## EXERCISE REQUIREMENTS
In the news article below about the State Department's human trafficking report, what did a State Department official say the report did for the first time?

## SUPPLIED PASSAGE
By Daphne Psaledakis and Jonathan Landay
WASHINGTON (Reuters) – An annual U.S. State Department report released on Thursday said discriminatory policies perpetuated human trafficking, drawing a link between the two for the first time.
U.S. Secretary of State Antony Blinken said in the Trafficking in Persons report that systemic racism creates inequities, in turn undercutting Washington’s battle against human trafficking.
A State Department official said it was the first time the report drew a connection to systemic racism.
The United States has been re-examining its treatment of African Americans since nationwide protests last year sparked by the murder of George Floyd, a Black man, by a white police officer.
U.S. authorities have warned of increased threats from white supremacist groups.
“While U.S. efforts to combat human trafficking have grown in magnitude and sophistication over the years, the United States still struggles with how to address the disparate effects of human trafficking on racial minority communities,” the report said.
It cited the effect of the COVID-19 pandemic on human trafficking, as traffickers capitalized on the pandemic and governments diverted resources to fight the health crisis.

## Saved entries
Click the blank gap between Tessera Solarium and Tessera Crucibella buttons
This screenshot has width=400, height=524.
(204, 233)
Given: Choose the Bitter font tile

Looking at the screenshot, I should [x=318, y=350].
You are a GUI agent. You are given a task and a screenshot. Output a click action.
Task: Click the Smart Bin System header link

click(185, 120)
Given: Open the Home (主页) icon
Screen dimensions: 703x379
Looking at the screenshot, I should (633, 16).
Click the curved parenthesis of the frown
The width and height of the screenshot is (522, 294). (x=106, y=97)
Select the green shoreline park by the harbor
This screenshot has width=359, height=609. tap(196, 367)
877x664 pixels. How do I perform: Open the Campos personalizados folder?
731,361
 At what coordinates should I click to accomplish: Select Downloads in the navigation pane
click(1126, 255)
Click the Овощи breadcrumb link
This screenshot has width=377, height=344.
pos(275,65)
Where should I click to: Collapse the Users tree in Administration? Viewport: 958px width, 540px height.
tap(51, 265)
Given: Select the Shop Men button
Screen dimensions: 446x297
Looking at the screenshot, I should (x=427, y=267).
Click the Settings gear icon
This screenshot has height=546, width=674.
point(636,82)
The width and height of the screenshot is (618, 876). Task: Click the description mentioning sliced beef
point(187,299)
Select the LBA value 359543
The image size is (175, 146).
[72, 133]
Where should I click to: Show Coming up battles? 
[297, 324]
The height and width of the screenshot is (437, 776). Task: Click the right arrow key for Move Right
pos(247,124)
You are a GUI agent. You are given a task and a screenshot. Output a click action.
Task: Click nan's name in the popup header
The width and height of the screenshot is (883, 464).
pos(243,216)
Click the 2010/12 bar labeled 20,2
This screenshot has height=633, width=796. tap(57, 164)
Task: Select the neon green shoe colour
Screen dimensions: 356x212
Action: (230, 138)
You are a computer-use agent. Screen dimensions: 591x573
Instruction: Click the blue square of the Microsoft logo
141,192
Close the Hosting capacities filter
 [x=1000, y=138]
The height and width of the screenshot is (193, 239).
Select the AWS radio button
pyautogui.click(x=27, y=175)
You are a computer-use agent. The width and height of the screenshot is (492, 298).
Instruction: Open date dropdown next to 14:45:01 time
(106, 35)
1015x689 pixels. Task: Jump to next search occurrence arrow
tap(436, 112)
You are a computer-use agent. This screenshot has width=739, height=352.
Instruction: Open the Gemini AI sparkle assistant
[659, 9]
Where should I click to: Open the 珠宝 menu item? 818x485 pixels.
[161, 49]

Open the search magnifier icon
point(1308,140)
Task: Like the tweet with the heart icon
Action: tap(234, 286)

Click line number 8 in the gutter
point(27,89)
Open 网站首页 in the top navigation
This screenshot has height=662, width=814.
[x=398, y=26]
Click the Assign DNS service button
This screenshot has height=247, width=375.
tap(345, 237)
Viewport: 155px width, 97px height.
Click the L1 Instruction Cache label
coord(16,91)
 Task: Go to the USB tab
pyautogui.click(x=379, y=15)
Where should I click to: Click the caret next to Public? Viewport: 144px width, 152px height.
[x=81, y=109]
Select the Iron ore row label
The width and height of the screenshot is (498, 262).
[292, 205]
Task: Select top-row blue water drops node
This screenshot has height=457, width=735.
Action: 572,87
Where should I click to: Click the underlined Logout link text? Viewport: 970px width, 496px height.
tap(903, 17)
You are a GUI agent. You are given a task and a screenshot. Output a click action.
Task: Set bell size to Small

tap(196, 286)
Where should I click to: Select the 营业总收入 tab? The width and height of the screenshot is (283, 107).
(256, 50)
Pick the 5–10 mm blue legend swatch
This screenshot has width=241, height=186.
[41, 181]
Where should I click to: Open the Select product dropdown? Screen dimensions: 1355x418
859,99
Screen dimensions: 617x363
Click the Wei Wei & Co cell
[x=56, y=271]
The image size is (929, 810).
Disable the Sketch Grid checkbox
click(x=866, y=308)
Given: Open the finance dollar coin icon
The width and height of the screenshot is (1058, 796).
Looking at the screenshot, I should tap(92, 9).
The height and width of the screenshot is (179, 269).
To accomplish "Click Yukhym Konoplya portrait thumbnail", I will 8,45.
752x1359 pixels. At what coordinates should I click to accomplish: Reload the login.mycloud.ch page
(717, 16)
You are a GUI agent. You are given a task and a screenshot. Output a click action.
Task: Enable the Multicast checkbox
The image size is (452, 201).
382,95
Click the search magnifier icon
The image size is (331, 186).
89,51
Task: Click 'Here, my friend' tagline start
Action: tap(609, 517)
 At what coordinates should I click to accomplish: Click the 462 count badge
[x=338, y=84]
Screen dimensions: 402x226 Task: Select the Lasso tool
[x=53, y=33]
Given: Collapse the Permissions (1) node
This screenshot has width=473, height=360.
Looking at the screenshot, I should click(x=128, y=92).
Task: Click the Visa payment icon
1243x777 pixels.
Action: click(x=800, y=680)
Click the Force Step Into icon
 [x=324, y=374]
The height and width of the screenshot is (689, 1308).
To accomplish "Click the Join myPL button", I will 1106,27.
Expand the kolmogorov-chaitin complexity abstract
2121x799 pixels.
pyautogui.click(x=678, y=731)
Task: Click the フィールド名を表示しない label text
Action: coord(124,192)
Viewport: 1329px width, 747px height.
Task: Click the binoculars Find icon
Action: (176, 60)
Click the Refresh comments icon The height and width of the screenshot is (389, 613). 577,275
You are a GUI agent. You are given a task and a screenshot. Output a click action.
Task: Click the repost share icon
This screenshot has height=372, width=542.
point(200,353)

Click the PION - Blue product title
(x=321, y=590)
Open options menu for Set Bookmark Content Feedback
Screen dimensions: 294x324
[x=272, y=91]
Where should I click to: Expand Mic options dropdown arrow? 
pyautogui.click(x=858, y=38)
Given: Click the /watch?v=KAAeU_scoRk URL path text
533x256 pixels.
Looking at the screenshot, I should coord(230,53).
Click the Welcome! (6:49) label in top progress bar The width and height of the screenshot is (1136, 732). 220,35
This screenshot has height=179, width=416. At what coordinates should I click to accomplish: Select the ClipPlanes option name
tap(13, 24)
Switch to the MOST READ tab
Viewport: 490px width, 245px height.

## RESULT FOR THIS EXERCISE
It drew a connection to systemic racism.